_WHAT TO DO_
• A. According to the review below, in what years was Les Aveux de la chair drafted?
• B. Condense the paragraph of the review that begins "Michel Foucault's History of Sexuality opened in 1976" into a short bulleted list that keeps its main facts.

_GIVEN TEXT_
Michel Foucault. Les Aveux de la chair, vol. 4 of Histoire de la sexualité. Edited by Frédéric Gros. Paris: Gallimard, 2018. 448 pp.
Review by Alexandre Gefen. Translated by Haun Saussy.
22 August 2018
Michel Foucault’s History of Sexuality opened in 1976 with the appearance of its first volume, originally titled La Volenté de savoir, which described how bourgeois society succeeded the church in making sexuality a deep truth to be excavated.[1] Later, as we know, the project took a radically new direction. With The Use of Pleasure and The Care of the Self, Foucault proposed a genealogy of the subject through an exploration of arts of existence.[2] Drafted in 1981–1982 and left in an advanced state of composition at the philosopher’s death, Les Aveux de la chair (The Avowals of the Flesh) is meant, as the author put it, to cover “the experience of the flesh in the first centuries of Christianity, and the role played therein by the hermeneutics and purifying decipherment of desire.”

_DATA SECTION_
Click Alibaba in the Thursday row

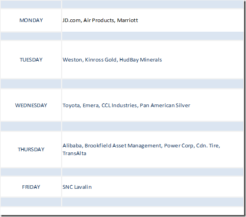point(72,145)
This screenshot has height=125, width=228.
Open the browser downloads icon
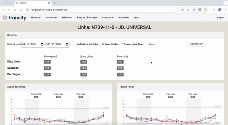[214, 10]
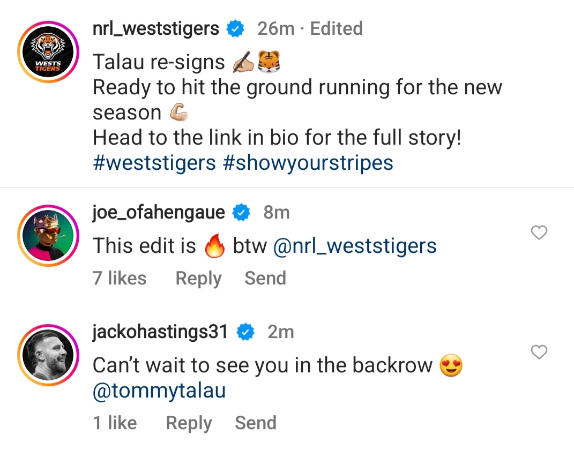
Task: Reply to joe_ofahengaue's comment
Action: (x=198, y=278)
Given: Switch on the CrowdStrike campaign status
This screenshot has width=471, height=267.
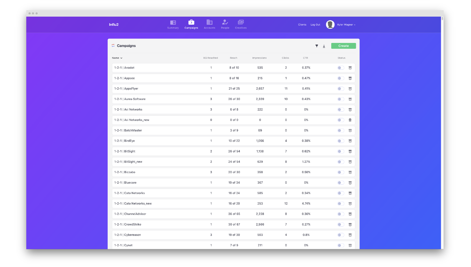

_LIST OF ANSWERS_
• A. 1981–1982

• B.
- Foucault's History of Sexuality began in 1976 with a first volume describing how bourgeois society succeeded the church in making sexuality a deep truth to be excavated.
- The project then took a radically new direction: The Use of Pleasure and The Care of the Self proposed a genealogy of the subject through an exploration of arts of existence.
- Les Aveux de la chair (The Avowals of the Flesh) was drafted in 1981–1982 and left in an advanced state of composition at Foucault's death.
- It is meant to cover the experience of the flesh in the first centuries of Christianity and the role of the hermeneutics and purifying decipherment of desire.